* [Exercise details] Write out word for word each line from the one containing "This screenshot has" through the close of the listing, including both ends. Pictures do not belong in the copy.
==== Data supplied
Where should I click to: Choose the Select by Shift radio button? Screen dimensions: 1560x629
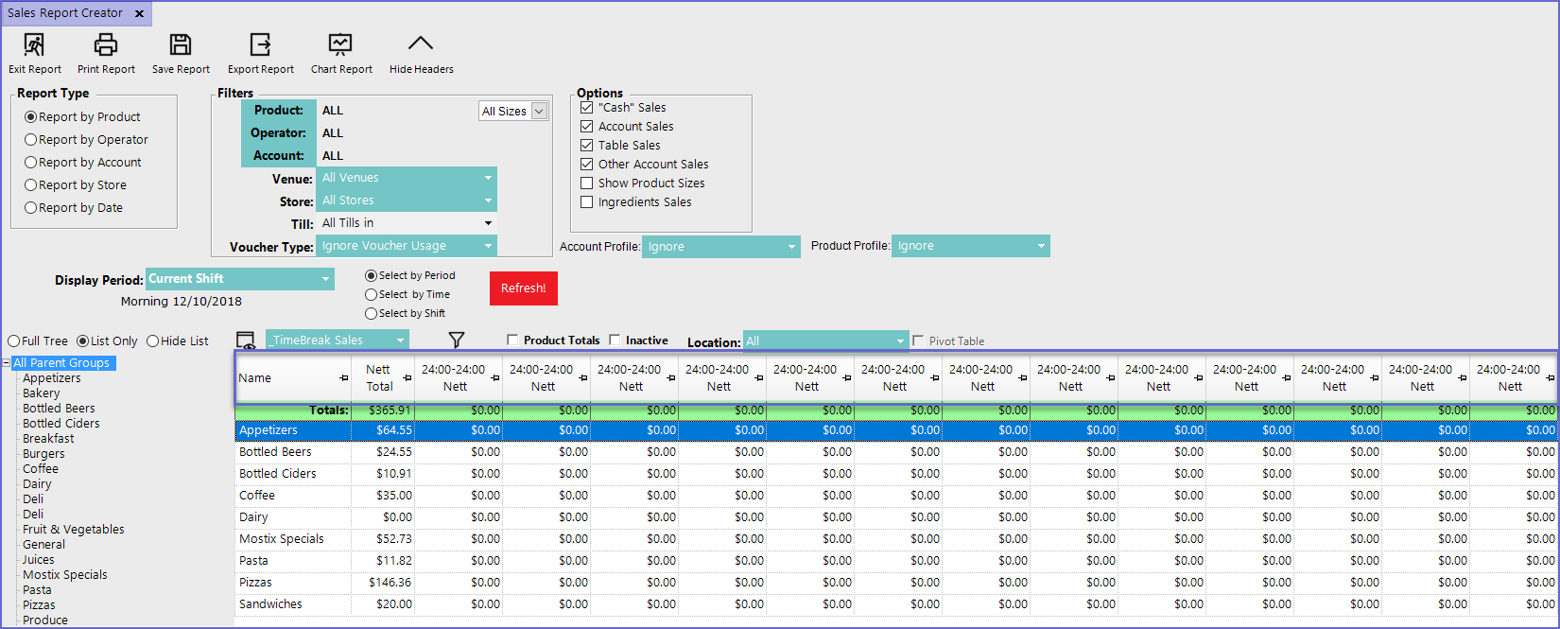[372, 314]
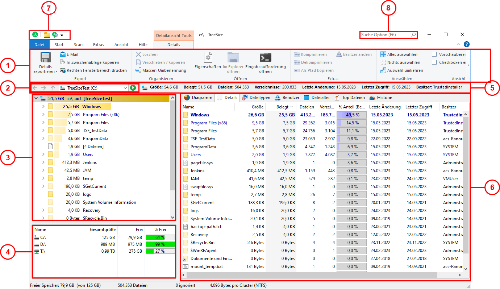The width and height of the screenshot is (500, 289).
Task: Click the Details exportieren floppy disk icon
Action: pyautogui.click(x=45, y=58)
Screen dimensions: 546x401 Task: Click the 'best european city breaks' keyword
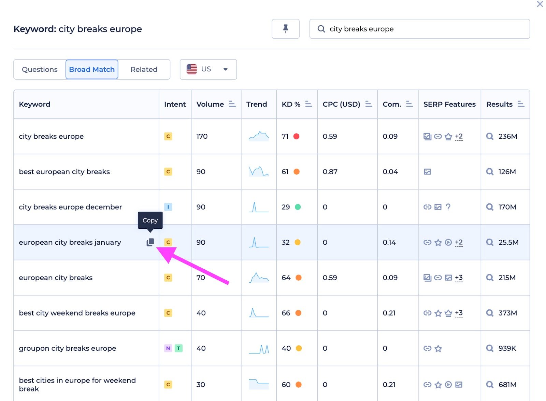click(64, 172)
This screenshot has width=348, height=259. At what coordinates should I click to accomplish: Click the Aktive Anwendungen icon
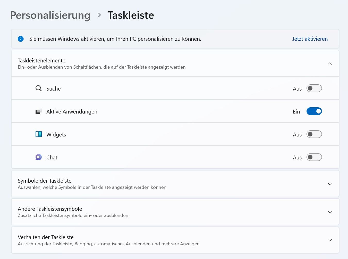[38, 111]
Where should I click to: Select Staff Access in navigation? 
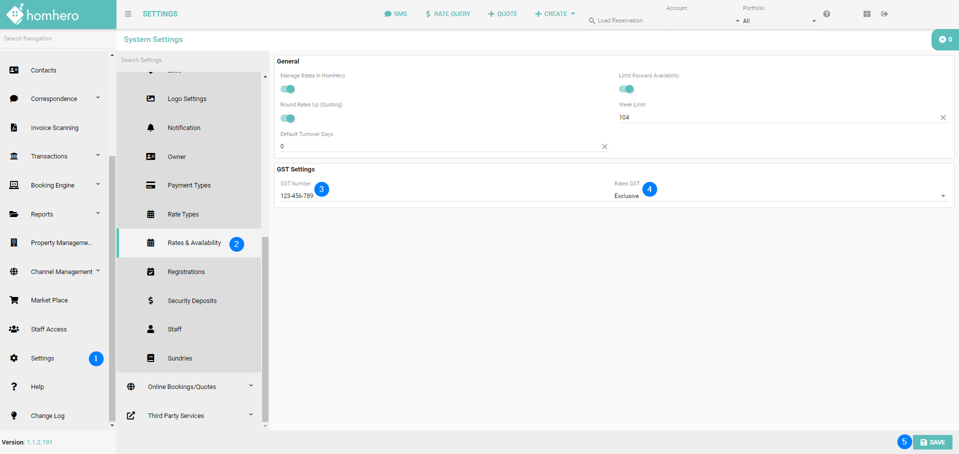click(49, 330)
========
* [Output below]
This screenshot has width=348, height=259. At what coordinates should I click to accomplish: Click the Aktive Anwendungen icon
[38, 111]
Where should I click to: Select Staff Access in navigation? 
click(49, 330)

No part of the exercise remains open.